There will also be a 5 target Speed Shoot from a tree stand with a 1 minute time limit. Best score wins a new tree stand. Shoot as many times as you like. $5 entry fee each time.

The hunt is donated by CCW Outfitters and Southern Backwoods Adventures for national T.V.

A BBQ chicken lunch will be provided for each shooter.

Any questions feel free to shoot me a PM. Hope to see ya there.!!!

www.ccwoutfitters.com
www.southernbackwoods.com


----------



## Hawire (Feb 15, 2009)

ttt


----------



## Michael Lee (Feb 16, 2009)

Everyone, this is a great cause the a TOP NOTCH hunt to be given away!


----------



## Michael Lee (Feb 16, 2009)

ttt


----------



## john.lee (Feb 16, 2009)

Cool!  I will b there!


----------



## Michael Lee (Feb 16, 2009)

john.lee said:


> Cool!  I will b there!



Good deal man!

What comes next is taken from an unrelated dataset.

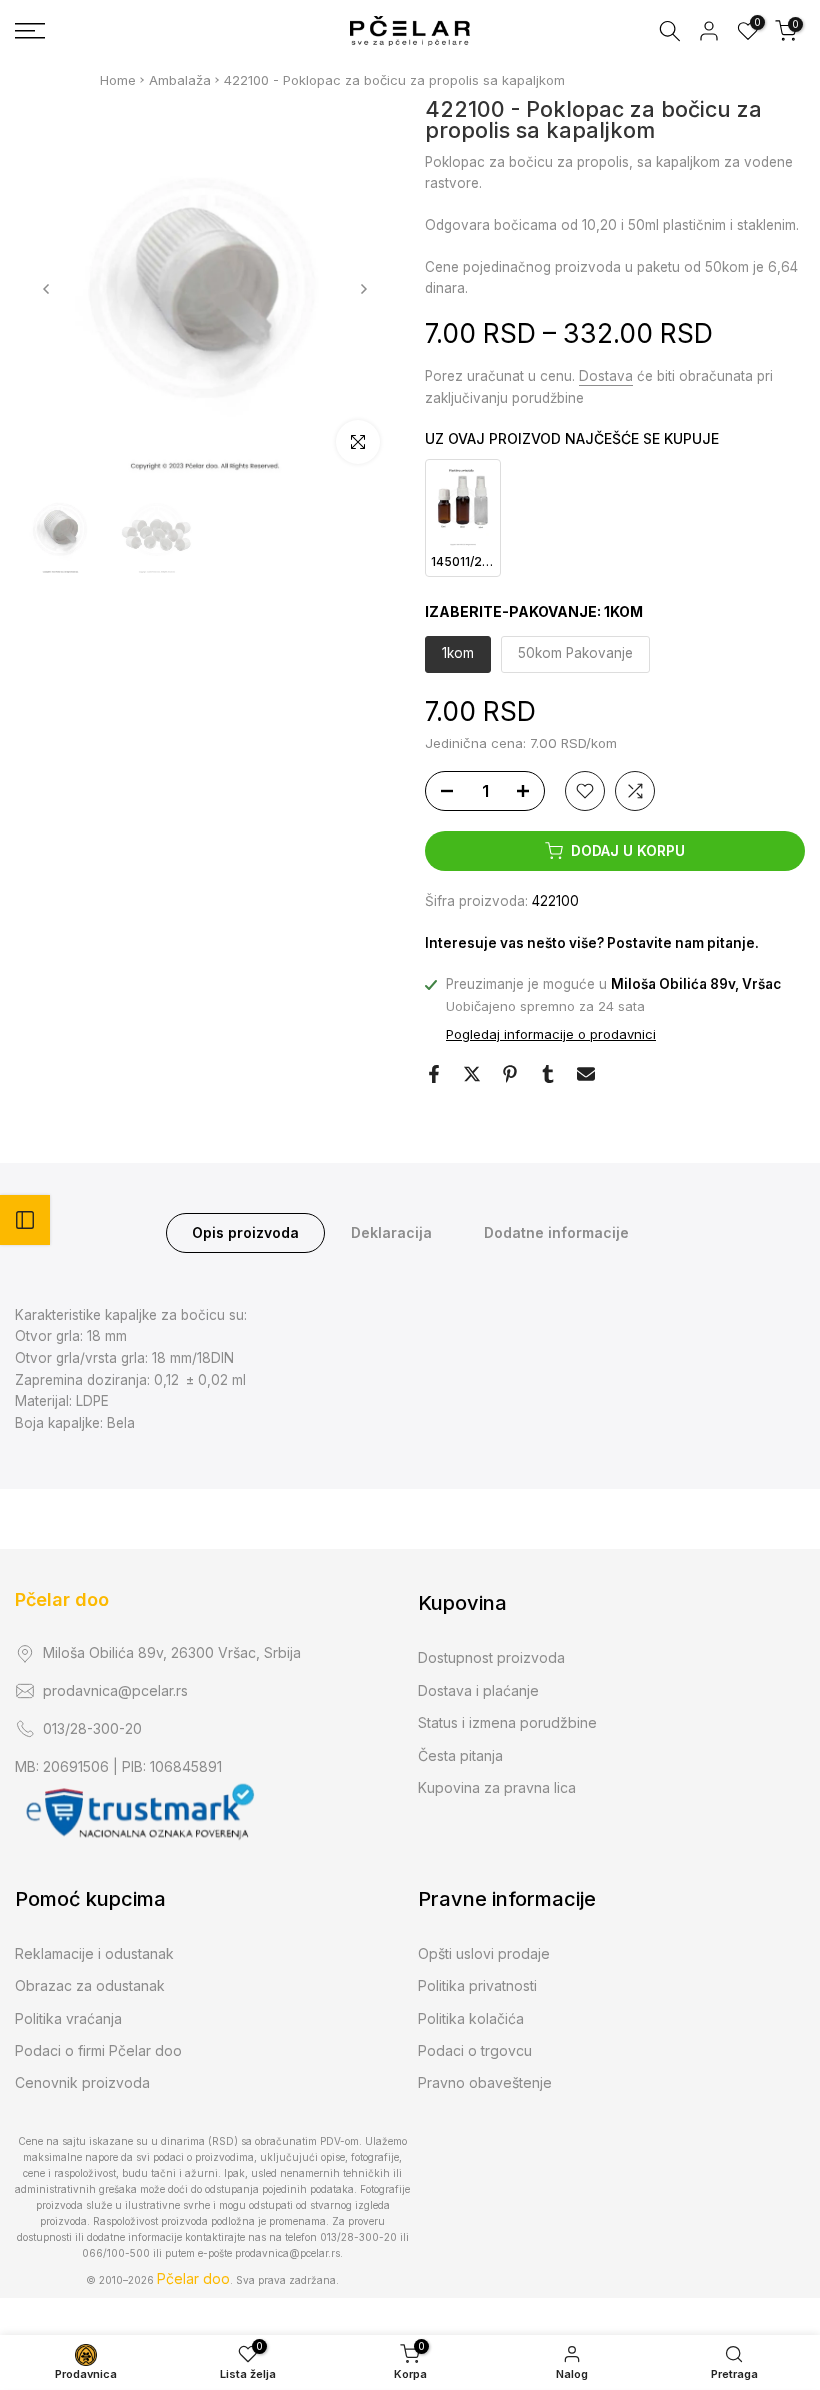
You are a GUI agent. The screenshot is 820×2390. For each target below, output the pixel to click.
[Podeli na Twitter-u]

Spread the word for these guys.


----------



## Michael Lee (Feb 16, 2009)

Shoot Flier


----------



## Hawire (Feb 16, 2009)

If you like to bowhunt whitetail deer this is the one for you. 

This is a great opportunity at a once in a lifetime hunt. Come out and enjoy the fun and fellowship with other archers.


----------



## whitetaco02 (Feb 16, 2009)

How far are you all from Macon?


----------



## Hawire (Feb 16, 2009)

whitetaco02 said:


> How far are you all from Macon?



about 2 hrs. down I 75. Exit 29.


----------



## 3dHam (Feb 16, 2009)

*count me in*

always wanna help when we can


----------



## Hawire (Feb 16, 2009)

3dHam said:


> always wanna help when we can



Where are you coming from? Be sure to tell your friends!


----------



## whitetaco02 (Feb 16, 2009)

Hawire said:


> about 2 hrs. down I 75. Exit 29.



I should hopefully have my new bow settled in by then.  I may be there.  Is there a pre-registration?


----------



## Hawire (Feb 16, 2009)

whitetaco02 said:


> I should hopefully have my new bow settled in by then.  I may be there.  Is there a pre-registration?



No, just be there in time for some warm up if you want it. Shotgun start at 10 am sharp.


----------



## whitetaco02 (Feb 16, 2009)

Thanks!


----------



## Hawire (Feb 16, 2009)

whitetaco02 said:


> Thanks!



Bring that AM down. I'd like to take a look at it. They are very nice looking bows.


----------



## whitetaco02 (Feb 16, 2009)

Hawire said:


> Bring that AM down. I'd like to take a look at it. They are very nice looking bows.



Oh, I will have it with me but the big thing is, I haven't shot3d in years.  

If I come, I would shoot bowhunter class.  If I read that right, the max yardage is 40 yds????

Also, if I do come I am liable to have a crew with me hopefully.


----------



## Hawire (Feb 16, 2009)

whitetaco02 said:


> Oh, I will have it with me but the big thing is, I haven't shot3d in years.
> 
> If I come, I would shoot bowhunter class.  If I read that right, the max yardage is 40 yds????
> 
> Also, if I do come I am liable to have a crew with me hopefully.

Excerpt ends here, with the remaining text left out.